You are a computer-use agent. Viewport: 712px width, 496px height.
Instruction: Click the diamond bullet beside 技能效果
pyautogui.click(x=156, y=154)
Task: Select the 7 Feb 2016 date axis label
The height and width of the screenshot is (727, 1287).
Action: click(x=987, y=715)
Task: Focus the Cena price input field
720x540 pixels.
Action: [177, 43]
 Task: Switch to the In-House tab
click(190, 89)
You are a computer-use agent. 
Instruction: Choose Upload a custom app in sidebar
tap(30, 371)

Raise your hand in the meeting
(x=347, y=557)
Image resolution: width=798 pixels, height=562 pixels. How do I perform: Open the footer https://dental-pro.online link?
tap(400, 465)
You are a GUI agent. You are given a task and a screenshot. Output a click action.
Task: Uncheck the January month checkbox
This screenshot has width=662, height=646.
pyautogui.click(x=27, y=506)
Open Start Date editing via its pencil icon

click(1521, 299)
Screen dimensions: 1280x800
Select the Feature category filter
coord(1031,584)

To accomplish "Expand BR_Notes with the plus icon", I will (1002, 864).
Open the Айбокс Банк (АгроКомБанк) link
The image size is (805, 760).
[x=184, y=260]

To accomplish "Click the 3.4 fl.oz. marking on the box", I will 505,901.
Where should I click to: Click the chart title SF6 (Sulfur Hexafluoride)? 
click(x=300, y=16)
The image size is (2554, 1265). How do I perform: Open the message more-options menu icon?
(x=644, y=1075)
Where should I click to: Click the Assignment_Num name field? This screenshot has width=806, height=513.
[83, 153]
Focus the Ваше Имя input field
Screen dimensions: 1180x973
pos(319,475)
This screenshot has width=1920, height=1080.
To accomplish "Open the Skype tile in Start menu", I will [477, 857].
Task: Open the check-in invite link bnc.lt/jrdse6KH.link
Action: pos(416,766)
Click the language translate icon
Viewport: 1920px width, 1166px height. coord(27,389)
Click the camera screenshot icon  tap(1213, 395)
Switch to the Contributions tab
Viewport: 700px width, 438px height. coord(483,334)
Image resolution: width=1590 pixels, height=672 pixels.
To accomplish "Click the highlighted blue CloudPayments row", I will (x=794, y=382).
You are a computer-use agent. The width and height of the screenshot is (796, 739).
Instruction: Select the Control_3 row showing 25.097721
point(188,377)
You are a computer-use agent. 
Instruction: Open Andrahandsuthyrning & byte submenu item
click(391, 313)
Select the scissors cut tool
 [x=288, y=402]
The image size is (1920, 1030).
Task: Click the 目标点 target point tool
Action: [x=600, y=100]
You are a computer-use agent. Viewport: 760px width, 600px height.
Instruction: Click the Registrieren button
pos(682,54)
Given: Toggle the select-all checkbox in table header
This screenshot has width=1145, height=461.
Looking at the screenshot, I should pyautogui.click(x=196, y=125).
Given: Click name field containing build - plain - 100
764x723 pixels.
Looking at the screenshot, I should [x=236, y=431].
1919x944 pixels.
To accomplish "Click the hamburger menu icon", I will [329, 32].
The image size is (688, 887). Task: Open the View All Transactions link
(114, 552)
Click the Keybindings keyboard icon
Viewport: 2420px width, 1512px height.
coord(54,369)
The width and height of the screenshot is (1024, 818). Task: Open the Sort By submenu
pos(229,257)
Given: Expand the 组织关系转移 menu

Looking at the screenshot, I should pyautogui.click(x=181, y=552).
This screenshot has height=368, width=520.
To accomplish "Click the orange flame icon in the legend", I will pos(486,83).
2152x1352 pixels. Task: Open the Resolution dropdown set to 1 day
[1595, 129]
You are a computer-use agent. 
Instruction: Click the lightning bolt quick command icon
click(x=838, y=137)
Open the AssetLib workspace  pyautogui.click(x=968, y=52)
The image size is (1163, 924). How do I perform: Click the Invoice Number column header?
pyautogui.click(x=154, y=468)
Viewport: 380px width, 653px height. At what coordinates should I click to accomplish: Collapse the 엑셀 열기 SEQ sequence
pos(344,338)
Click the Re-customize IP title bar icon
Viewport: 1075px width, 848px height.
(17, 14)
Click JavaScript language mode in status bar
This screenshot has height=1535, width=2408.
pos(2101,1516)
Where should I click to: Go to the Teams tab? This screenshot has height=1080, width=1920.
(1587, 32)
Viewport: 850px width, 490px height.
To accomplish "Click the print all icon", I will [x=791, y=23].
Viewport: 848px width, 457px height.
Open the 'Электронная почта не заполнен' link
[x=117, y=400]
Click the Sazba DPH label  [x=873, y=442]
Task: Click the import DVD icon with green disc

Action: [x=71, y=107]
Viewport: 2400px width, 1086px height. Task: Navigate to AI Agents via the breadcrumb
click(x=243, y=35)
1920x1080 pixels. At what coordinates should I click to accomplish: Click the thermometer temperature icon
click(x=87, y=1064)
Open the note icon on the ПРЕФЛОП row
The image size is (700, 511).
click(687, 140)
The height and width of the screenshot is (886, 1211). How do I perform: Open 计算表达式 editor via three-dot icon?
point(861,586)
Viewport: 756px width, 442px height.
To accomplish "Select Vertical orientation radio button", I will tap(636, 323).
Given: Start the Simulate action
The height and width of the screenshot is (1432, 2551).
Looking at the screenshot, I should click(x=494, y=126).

________________

- _PROBLEM_
Pull out every line of the records above that contains the string "size". Case counts, so match it only where the capitalization is the same.

- _SOLUTION_
The image size is (805, 760).
The image size is (2554, 1265). How do I perform: Open the message more-options menu icon?
The image size is (1920, 1030).
The image size is (688, 887). Task: Open the View All Transactions link
The image size is (1163, 924). How do I perform: Click the Invoice Number column header?
The image size is (700, 511).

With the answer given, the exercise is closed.